Victorian literature is English literature during the reign of Queen Victoria (1837–1901). In the Victorian era, the novel became the leading literary genre in English. English writing from this era reflects the major transformations in most aspects of English life, from scientific, economic, and technological advances to changes in class structures and the role of religion in society. The number of new novels published each year increased from 100 at the start of the period to 1000 by the end of it. Famous novelists from this period include Charles Dickens, William Makepeace Thackeray, the three Brontë sisters (Charlotte, Emily, and Anne Brontë), Elizabeth Gaskell, George Eliot (Mary Ann Evans), Thomas Hardy, and Rudyard Kipling.

The Romantic period was a time of abstract expression and inward focus; during the Victorian era, writers focused on social issues. Writers such as Thomas Carlyle called attention to the dehumanizing effects of the Industrial Revolution and what Carlyle called the "Mechanical Age". This awareness inspired the subject matter of other authors, like poet Elizabeth Barrett Browning and novelists Charles Dickens and Thomas Hardy. Barrett's works on child labor cemented her success in a male-dominated world where women writers often had to use masculine pseudonyms. Dickens employed humor and an approachable tone while addressing social problems such as wealth disparity. Hardy used his novels to question religion and social structures.

Poetry and theatre were also present during the Victorian era. Robert Browning and Alfred Tennyson were Victorian England's most famous poets. With regard to the theatre it was not until the last decades of the 19th century that any significant works were produced. Notable playwrights of the time include Gilbert and Sullivan, George Bernard Shaw, and Oscar Wilde.

==Prose fiction==

Charles Dickens is the most famous Victorian novelist. With a focus on strong characterization, Dickens became extraordinarily popular in his day and remains one of the most popular and read authors of the world. Dickens began his literary career with Sketches by Boz (1833–1836) which collected short stories published in various newspapers and other periodicals. His first novel, The Pickwick Papers (1836–1837) written when he was twenty-five, was an overnight success, and all his subsequent works sold extremely well. The comedy of his first novel has a satirical edge and this pervades his writing. While at the beginning of the 19th century most novels were published in three volumes, monthly serialization was revived with the publication of Charles Dickens' Pickwick Papers in twenty parts between April 1836 and November 1837. Demand was high for each episode to introduce some new element, whether it was a plot twist or a new character, so as to maintain the readers' interest. Dickens worked diligently and prolifically to produce the entertaining writing that the public wanted, but also to offer commentary on social problems and the plight of the poor and oppressed. His most important works include Oliver Twist (1837–1839), Nicholas Nickleby (1838–1839), A Christmas Carol (1843), Dombey and Son (1846–1848), David Copperfield (1849–1850), Bleak House (1852–1853), Little Dorrit (1855–1857), A Tale of Two Cities (1859), and Great Expectations (1860–1861). His later novels become progressively darker, mirroring a tendency in much of Victorian writing.

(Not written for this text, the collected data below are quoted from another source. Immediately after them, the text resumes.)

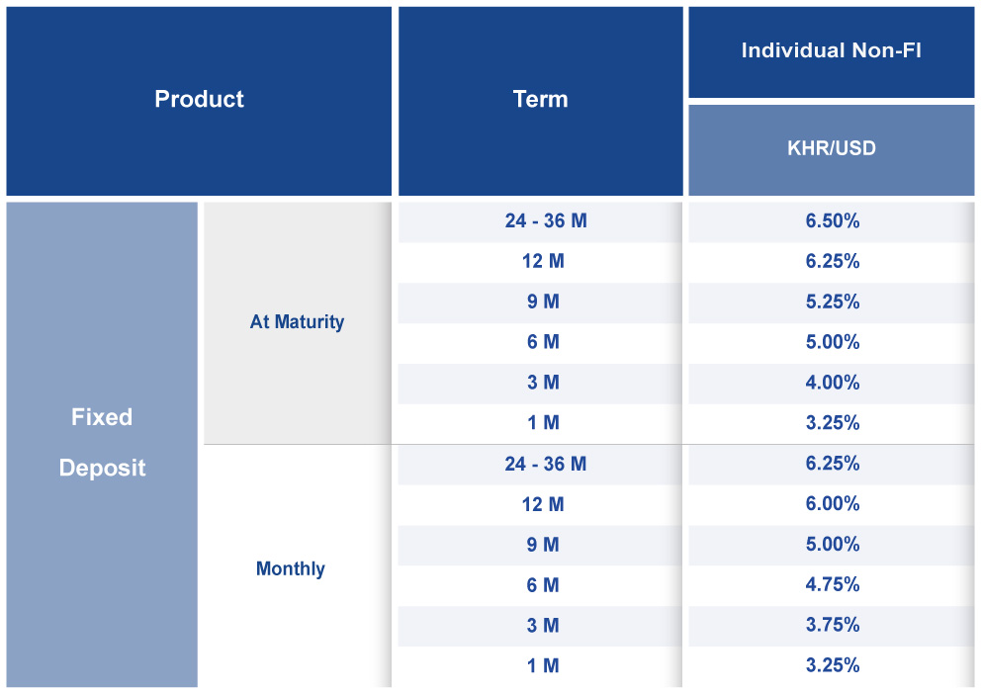This screenshot has width=981, height=693.
Task: Click 24 - 36 M term under Monthly
Action: click(x=545, y=465)
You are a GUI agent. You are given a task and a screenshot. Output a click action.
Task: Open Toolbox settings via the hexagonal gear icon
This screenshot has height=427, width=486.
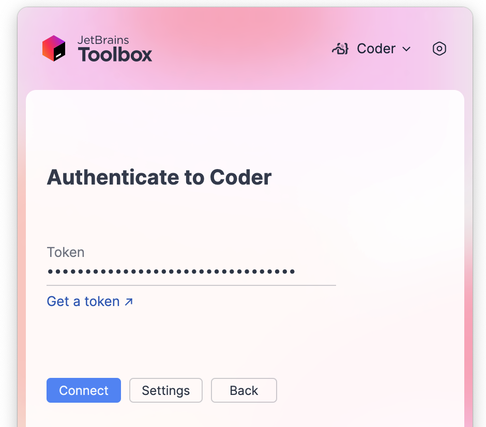click(439, 48)
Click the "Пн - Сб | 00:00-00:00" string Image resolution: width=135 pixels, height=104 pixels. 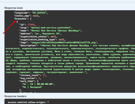pyautogui.click(x=38, y=84)

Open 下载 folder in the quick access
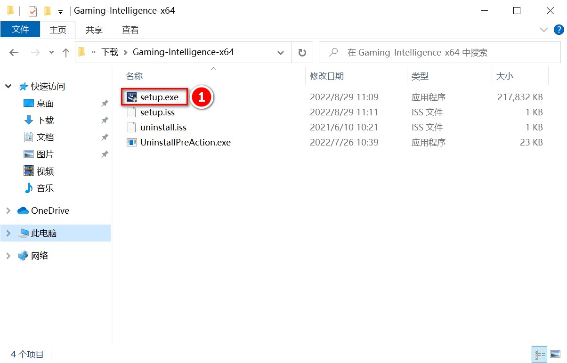point(45,120)
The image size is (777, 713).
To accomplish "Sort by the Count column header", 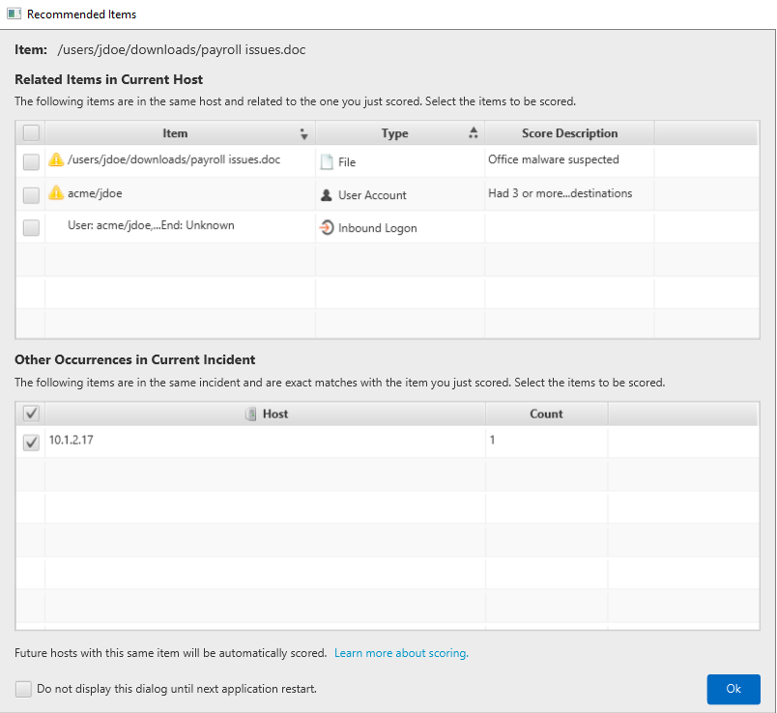I will 546,414.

William Makepeace Thackeray was Dickens' great rival in the first half of Queen Victoria's reign. With a similar style but a slightly more detached, acerbic and barbed satirical view of his characters, he also tended to depict a more middle-class society than Dickens did. He is best known for his novels The Luck of Barry Lyndon (1844) and Vanity Fair (1847–1848) which are examples of a popular form in Victorian literature: a historical novel in which recent history is depicted.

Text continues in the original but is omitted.